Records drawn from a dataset
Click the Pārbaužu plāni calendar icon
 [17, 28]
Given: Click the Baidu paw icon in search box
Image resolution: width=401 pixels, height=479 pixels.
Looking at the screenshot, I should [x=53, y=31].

→ How to complete this task
Every line above should be printed again exactly as it stands.

→ Result of this task
Click the Pārbaužu plāni calendar icon
 [17, 28]
Given: Click the Baidu paw icon in search box
Image resolution: width=401 pixels, height=479 pixels.
Looking at the screenshot, I should [x=53, y=31].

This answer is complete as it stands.